Kim spent that lunch period in a forlorn washroom stall, wracked with angst (having already been informed by Gigi that no freshman cheerleader should play in the Band, even though it wasn’t a Marching Band; but the Zimmers had spent a fortune on her flute and would refuse to let Kim quit) while Laurie was being bunny-lionized.  Rachel and Sammi both wanted her to start dining with them, and from that day on Laurie tablehopped from one lunch group to another like Alex did.  She began to acquire aplomb and self-esteem, and best of all Sammi and Rachel helped Susie convince her she could do far, far better than Mack “The Arm” Pittley.  Whom she duly dumped: the first time in her life that Laurie Harrison’d initiated a breakup.


Mrs. Driscoll officially exonerated the Dartles of any responsibility for Feedbackgate (aka Fondlegate) at an all-school assembly, laying the blame instead on disruptive male chauvinism.  As would be further exemplified when an aberration in a layered blonde wig, with double-baseball bustline and tennis-racket guitar, sought Dartle membership:


“HI-ee, Weirdona!  Im Fradley Faussett-Majors.”


“(Dragley Falsetto?)” Feef mutter-snarked.  “(Big surprise.)


“Maybe Dragley’d like to add a false set o’ teeth to that getup,” interjected Robin.


“Oh gee, girls!  Don’t knock the daylights out of me!”


battle of bands turns rowdy read a minor squib in the Vanderlund Herald, ascribing all the turmoil to electrical malfunction.  Vicki suspected Ms. Yehle of planting this whitewash, but kept her yap shut about it after Ms. Yehle urged her to join the Cicada staff.  Yearbook editors needed just the sort of demeanor Vicki’d shown in the conference room:


“A strong steady hand is essential—one that can sense precisely what to cut—like a surgeon, or a seamstress, or a hairstylist—without taking the false snip that can drop a bloody ear to the floor...”

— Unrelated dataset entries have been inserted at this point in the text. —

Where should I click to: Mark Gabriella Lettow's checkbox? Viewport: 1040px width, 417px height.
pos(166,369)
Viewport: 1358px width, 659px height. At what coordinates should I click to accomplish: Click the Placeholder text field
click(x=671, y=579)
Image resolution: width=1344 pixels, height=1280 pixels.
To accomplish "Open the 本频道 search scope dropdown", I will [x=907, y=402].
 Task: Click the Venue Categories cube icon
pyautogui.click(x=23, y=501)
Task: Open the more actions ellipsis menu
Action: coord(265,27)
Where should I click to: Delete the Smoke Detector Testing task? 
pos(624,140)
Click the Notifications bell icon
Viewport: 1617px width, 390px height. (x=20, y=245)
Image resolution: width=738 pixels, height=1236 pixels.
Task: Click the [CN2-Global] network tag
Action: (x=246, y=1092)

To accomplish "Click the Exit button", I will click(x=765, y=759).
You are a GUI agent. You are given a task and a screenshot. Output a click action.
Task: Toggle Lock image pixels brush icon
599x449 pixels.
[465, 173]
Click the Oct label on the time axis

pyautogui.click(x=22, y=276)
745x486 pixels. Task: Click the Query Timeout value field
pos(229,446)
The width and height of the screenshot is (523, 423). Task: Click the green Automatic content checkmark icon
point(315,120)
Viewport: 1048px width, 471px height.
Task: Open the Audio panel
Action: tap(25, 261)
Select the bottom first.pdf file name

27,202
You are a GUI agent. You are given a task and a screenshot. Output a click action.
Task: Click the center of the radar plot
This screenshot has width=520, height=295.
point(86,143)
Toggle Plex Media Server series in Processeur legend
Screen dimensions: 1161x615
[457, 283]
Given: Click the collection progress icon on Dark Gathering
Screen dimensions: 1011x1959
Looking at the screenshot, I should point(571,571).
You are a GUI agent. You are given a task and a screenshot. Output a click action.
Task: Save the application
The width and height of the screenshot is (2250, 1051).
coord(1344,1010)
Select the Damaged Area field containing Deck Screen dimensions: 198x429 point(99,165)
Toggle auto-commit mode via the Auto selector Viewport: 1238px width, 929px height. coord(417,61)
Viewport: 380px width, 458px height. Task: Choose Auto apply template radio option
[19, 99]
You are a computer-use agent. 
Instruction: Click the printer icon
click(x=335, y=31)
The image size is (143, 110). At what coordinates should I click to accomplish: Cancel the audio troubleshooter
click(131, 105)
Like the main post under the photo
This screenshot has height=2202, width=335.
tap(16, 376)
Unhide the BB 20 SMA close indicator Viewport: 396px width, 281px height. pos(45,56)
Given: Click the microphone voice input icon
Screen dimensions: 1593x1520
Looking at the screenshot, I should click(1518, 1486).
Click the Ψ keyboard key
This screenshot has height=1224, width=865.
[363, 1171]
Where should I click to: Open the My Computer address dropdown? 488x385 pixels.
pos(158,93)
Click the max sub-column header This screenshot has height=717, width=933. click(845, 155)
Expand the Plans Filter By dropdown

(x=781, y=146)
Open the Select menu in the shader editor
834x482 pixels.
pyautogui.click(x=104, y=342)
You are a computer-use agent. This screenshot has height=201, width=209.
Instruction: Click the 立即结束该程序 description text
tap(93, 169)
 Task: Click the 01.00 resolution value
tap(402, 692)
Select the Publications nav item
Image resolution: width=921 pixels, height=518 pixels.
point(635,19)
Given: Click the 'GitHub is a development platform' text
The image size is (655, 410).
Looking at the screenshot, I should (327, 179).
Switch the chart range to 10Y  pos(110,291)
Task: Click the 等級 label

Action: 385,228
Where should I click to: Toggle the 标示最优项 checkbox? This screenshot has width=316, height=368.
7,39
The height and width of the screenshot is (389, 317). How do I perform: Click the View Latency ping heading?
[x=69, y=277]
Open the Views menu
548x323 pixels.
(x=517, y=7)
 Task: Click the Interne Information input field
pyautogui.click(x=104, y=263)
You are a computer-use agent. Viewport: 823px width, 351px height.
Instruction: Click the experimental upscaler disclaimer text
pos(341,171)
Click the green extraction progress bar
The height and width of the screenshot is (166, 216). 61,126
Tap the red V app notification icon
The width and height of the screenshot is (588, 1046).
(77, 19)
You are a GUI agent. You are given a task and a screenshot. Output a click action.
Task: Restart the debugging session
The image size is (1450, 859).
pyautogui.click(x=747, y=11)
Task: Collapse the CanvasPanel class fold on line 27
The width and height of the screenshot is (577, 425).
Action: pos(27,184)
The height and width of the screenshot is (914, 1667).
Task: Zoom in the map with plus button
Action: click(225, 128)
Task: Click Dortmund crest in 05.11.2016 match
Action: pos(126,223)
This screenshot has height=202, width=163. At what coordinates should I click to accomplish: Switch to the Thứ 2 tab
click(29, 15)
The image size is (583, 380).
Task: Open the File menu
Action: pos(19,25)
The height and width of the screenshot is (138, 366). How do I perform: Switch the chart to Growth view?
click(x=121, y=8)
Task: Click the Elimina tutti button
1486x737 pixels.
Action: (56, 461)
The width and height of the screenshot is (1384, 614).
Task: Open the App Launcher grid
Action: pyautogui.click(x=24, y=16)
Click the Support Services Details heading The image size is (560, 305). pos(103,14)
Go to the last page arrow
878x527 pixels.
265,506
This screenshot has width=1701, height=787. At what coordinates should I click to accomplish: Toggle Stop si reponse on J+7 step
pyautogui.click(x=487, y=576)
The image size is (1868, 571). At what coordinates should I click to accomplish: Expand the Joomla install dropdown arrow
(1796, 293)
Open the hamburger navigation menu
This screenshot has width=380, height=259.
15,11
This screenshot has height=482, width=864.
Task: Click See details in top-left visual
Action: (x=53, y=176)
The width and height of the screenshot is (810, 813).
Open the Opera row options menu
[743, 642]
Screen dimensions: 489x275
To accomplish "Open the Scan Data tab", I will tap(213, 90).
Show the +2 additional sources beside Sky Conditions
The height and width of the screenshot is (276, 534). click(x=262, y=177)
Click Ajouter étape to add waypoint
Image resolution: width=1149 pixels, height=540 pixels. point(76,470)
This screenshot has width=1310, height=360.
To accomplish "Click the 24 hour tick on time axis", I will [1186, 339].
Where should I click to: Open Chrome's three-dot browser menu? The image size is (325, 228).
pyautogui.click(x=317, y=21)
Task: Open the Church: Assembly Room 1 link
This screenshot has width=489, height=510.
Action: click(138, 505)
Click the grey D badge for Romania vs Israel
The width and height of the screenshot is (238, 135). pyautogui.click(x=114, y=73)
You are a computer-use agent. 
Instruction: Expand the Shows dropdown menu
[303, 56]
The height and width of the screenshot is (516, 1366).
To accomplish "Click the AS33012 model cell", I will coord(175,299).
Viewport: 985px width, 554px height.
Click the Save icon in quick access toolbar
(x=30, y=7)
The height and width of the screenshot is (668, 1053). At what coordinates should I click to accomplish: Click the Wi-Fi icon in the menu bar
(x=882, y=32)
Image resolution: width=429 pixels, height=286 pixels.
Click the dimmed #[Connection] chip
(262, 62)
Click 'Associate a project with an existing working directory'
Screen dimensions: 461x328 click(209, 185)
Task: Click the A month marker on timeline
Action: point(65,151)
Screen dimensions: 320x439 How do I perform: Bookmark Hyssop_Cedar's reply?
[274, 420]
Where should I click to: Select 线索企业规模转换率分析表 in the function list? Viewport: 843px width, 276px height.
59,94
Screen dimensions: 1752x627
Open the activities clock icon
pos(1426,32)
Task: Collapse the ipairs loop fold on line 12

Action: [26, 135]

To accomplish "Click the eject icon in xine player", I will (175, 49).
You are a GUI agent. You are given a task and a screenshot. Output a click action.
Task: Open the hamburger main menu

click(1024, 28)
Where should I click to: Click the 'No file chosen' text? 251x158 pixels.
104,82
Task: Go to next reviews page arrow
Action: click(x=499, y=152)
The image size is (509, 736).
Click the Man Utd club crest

Vicki and Joss got the reluctant Crystal to tell Mrs. Driscoll (confidentially) about being haul-assed and Charmin-squeezed, though not about Crystals making Rags feel culpable for her ordeal by showing up late for the dance.  Consequently he tried to be more punctual and attentive, even plunking his Ragamuffin buns down at the bunch’s cafeteria table when Crystal began lunching there.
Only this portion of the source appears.